Material provided —
◇ ◇ ◇ ◇ ◇ ◇ ◇
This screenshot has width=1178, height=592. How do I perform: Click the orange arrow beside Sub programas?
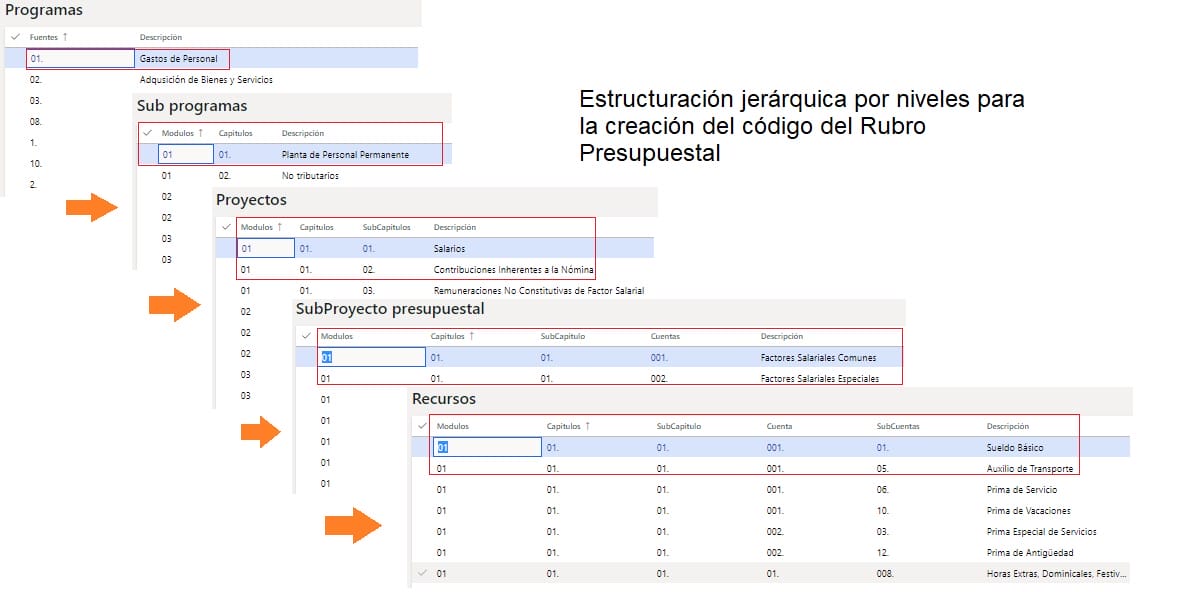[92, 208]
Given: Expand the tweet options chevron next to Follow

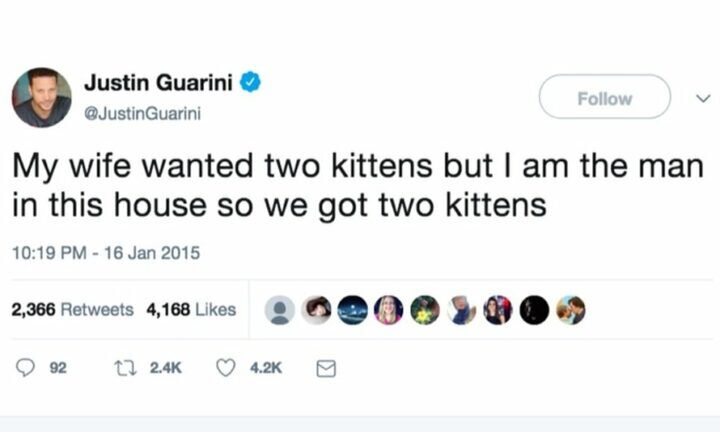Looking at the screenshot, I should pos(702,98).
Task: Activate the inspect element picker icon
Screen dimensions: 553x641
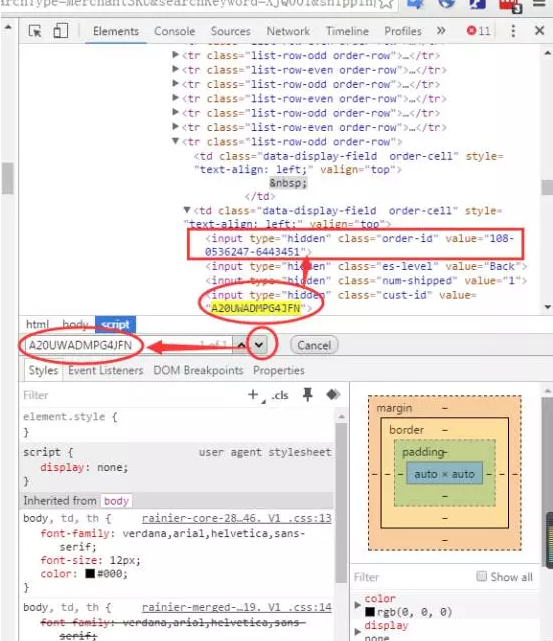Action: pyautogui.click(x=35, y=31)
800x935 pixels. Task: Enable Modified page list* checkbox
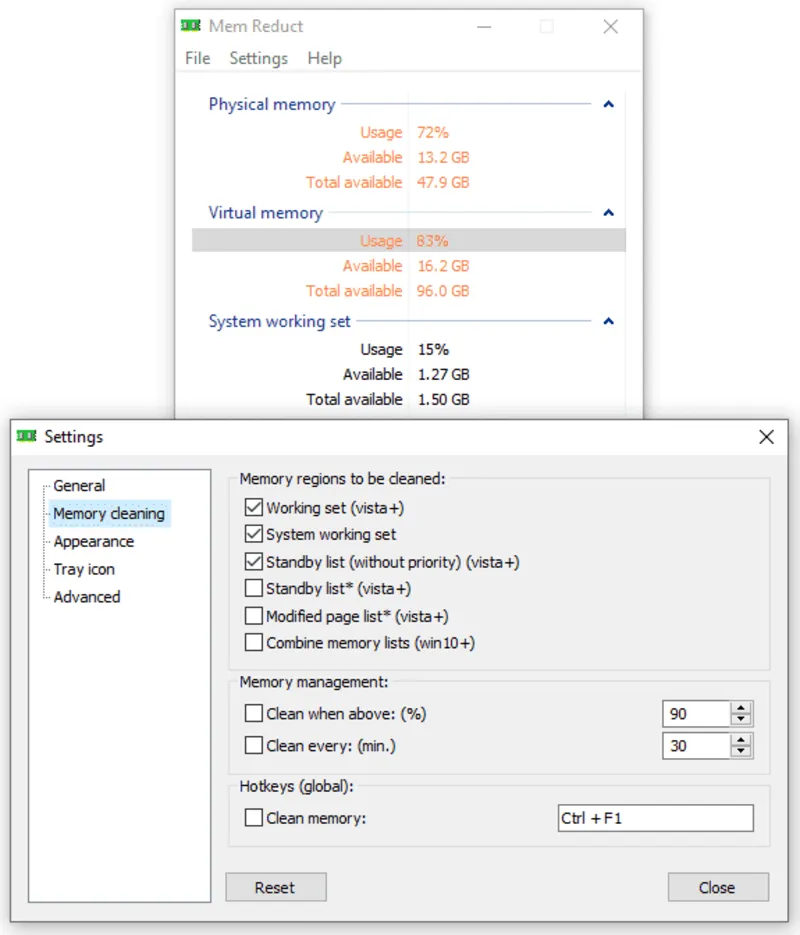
◇ ◇ ◇ ◇ ◇ ◇ ◇
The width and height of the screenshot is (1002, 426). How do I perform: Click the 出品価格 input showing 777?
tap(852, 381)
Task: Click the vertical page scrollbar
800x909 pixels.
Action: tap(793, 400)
◇ ◇ ◇ ◇ ◇ ◇ ◇
What to do —
For each line above that includes "page", make a copy.

Task response —
800x935 pixels. Task: Enable Modified page list* checkbox
Task: Click the vertical page scrollbar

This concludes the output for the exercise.